=== INFORMATION SUPPLIED ===

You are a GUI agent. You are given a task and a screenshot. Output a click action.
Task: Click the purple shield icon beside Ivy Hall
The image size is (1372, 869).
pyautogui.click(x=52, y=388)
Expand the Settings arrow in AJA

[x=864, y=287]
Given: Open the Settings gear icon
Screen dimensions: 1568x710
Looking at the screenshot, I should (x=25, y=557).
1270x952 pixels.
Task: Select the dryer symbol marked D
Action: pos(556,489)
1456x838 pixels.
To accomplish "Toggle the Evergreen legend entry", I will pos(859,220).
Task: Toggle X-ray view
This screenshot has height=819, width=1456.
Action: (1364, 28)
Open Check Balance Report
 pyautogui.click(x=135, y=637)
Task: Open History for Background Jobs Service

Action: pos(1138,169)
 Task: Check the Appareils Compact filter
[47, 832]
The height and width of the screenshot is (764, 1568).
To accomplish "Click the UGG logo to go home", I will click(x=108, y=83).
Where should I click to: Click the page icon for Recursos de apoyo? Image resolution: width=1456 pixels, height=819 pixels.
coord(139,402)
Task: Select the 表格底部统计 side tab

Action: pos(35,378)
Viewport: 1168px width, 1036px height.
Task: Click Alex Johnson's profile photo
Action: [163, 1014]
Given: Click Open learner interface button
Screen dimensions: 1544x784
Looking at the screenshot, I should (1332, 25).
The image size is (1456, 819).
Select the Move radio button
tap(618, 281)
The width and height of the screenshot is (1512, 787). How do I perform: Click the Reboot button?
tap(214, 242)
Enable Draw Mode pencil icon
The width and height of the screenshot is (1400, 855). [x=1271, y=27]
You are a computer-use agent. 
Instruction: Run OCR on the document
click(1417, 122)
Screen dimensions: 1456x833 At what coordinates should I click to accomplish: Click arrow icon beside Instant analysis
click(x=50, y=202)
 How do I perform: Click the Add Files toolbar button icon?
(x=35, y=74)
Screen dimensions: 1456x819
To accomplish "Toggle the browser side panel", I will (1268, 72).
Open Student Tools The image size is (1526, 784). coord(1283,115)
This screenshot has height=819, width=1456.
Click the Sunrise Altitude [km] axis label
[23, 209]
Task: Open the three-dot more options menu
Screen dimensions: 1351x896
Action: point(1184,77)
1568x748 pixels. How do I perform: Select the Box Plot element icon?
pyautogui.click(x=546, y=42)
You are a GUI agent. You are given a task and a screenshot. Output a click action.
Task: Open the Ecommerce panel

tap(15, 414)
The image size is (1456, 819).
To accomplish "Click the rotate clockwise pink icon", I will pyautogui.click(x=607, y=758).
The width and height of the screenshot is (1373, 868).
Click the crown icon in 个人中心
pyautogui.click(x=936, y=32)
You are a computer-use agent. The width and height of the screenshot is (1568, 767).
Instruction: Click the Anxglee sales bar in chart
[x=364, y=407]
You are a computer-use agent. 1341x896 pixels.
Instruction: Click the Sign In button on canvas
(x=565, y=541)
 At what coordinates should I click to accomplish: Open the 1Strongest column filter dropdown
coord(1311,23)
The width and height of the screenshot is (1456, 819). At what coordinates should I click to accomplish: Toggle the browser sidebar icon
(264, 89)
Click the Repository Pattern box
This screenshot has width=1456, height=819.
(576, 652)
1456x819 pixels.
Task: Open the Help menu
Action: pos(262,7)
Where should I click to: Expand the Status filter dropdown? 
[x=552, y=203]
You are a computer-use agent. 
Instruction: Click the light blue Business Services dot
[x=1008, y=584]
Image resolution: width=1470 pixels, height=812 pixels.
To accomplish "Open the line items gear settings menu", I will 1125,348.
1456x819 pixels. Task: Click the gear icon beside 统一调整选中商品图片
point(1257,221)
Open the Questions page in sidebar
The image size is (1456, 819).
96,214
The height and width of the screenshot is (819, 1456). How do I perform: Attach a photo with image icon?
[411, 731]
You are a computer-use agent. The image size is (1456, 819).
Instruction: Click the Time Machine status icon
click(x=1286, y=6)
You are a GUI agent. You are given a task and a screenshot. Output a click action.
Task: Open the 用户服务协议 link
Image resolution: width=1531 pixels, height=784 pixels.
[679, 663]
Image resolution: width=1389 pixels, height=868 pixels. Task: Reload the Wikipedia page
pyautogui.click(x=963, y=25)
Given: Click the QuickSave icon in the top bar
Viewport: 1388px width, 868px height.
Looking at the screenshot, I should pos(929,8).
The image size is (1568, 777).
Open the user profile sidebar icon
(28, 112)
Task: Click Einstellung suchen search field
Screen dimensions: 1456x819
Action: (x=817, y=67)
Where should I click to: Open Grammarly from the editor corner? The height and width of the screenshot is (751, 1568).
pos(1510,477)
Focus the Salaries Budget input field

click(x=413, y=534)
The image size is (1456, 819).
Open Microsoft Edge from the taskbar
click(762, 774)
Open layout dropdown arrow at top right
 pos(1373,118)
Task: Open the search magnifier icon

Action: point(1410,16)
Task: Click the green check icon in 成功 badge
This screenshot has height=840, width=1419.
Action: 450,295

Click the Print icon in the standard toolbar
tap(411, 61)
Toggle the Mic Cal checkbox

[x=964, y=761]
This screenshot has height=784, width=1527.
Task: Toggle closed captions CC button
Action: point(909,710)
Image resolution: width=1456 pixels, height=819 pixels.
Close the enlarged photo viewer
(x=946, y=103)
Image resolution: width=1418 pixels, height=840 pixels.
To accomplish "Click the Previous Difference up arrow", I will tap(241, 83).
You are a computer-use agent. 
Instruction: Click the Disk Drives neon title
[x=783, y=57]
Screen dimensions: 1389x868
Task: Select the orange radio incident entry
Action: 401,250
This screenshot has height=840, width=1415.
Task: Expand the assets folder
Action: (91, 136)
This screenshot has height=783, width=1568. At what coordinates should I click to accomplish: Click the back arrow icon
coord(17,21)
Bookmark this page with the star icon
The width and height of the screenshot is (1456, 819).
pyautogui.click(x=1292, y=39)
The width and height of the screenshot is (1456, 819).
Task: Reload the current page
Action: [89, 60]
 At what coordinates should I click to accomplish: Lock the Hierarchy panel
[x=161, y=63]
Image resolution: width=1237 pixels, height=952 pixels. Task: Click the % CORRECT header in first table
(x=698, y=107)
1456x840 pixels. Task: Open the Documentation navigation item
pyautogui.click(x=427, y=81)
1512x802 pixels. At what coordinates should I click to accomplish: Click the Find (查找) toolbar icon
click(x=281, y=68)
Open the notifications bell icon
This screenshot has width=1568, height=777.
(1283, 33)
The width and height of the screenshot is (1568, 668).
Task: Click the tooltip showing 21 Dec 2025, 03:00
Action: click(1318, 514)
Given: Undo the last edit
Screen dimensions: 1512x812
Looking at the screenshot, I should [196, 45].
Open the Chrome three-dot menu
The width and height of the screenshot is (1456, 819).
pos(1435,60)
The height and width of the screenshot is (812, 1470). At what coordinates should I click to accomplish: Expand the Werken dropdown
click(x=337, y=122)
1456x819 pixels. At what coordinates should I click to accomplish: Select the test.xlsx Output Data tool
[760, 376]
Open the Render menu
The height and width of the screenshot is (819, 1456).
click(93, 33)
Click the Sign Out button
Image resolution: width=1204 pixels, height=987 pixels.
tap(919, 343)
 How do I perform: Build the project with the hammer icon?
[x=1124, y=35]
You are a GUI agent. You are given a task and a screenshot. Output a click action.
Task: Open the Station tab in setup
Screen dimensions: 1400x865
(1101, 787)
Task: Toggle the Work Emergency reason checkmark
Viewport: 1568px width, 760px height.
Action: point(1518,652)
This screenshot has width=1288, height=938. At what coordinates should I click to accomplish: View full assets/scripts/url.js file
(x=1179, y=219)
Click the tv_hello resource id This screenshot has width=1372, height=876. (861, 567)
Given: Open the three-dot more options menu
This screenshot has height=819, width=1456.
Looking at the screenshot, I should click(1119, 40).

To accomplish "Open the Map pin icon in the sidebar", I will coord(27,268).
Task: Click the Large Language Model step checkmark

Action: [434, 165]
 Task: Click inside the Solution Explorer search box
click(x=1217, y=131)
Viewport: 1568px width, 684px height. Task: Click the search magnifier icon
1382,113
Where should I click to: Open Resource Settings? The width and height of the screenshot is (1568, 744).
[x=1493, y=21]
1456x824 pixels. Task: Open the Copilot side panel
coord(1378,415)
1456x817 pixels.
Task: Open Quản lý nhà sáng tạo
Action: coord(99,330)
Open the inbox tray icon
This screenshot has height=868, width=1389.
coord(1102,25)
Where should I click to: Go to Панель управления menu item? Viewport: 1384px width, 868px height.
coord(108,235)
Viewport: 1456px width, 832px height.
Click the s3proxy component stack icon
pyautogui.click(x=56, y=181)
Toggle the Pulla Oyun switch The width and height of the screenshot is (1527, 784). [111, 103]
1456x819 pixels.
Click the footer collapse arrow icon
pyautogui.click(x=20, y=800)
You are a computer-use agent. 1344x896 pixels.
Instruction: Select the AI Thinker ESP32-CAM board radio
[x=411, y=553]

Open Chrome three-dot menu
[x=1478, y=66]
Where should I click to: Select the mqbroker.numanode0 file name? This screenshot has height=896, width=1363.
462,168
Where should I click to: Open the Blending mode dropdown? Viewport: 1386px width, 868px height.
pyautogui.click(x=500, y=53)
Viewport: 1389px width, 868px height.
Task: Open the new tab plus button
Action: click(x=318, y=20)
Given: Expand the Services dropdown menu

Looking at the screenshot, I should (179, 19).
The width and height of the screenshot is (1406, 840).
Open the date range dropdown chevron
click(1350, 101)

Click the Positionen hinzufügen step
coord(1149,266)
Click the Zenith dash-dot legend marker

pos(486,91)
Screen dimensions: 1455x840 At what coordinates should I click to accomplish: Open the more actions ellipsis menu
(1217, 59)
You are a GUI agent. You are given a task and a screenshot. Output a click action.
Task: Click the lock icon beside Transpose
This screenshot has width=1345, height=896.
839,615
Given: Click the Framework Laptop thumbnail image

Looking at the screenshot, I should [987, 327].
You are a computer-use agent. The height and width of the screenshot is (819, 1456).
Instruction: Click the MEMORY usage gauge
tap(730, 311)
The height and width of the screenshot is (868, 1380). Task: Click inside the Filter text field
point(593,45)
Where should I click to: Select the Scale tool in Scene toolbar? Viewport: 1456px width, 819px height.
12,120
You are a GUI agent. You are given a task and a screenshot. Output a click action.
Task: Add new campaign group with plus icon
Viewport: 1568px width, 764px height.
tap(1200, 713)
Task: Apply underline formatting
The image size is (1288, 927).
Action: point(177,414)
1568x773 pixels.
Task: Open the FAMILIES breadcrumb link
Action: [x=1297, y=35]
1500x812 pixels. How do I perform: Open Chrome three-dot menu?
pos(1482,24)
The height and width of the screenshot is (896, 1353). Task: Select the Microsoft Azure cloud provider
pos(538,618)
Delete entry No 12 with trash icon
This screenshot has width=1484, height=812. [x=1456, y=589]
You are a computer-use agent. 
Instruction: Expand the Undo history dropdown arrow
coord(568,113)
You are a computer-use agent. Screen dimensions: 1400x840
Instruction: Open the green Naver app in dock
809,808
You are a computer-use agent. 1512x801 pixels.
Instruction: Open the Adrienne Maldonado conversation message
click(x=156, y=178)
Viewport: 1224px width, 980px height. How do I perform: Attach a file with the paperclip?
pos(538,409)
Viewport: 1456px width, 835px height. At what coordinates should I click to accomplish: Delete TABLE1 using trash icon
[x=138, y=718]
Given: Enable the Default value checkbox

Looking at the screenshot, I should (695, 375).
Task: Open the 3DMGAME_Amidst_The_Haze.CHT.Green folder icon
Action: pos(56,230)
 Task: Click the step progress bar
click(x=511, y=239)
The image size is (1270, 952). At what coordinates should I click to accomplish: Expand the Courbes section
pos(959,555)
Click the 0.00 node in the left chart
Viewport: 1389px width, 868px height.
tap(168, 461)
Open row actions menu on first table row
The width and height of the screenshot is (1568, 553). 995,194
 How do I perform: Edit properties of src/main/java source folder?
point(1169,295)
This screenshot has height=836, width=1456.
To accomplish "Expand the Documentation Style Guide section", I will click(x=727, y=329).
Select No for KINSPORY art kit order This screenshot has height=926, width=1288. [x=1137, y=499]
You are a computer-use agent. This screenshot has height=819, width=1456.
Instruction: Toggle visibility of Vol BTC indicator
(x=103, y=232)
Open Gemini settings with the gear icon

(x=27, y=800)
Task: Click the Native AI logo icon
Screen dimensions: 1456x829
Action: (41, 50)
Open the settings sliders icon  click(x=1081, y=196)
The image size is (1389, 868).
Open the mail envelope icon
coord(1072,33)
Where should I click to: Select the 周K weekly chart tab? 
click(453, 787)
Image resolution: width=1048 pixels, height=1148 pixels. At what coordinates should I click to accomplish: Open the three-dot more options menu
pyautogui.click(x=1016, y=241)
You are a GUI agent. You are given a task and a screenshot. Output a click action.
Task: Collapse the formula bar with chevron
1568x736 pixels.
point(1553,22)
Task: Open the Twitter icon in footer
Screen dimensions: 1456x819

===

- AIM OF THE EXERCISE: Whenever the string "computer" turns up in a line above, copy that line out.

- ANSWER TO THIS PROBLEM:
You are a computer-use agent. 
You are a computer-use agent. The width and height of the screenshot is (1568, 767).
You are a computer-use agent. 1341x896 pixels.
You are a computer-use agent. 
You are a computer-use agent. The image size is (1456, 819).
You are a computer-use agent. 
You are a computer-use agent. 1344x896 pixels.
You are a computer-use agent. The height and width of the screenshot is (819, 1456).
You are a computer-use agent. 
You are a computer-use agent. Screen dimensions: 1400x840
You are a computer-use agent. 1512x801 pixels.
You are a computer-use agent. This screenshot has height=819, width=1456.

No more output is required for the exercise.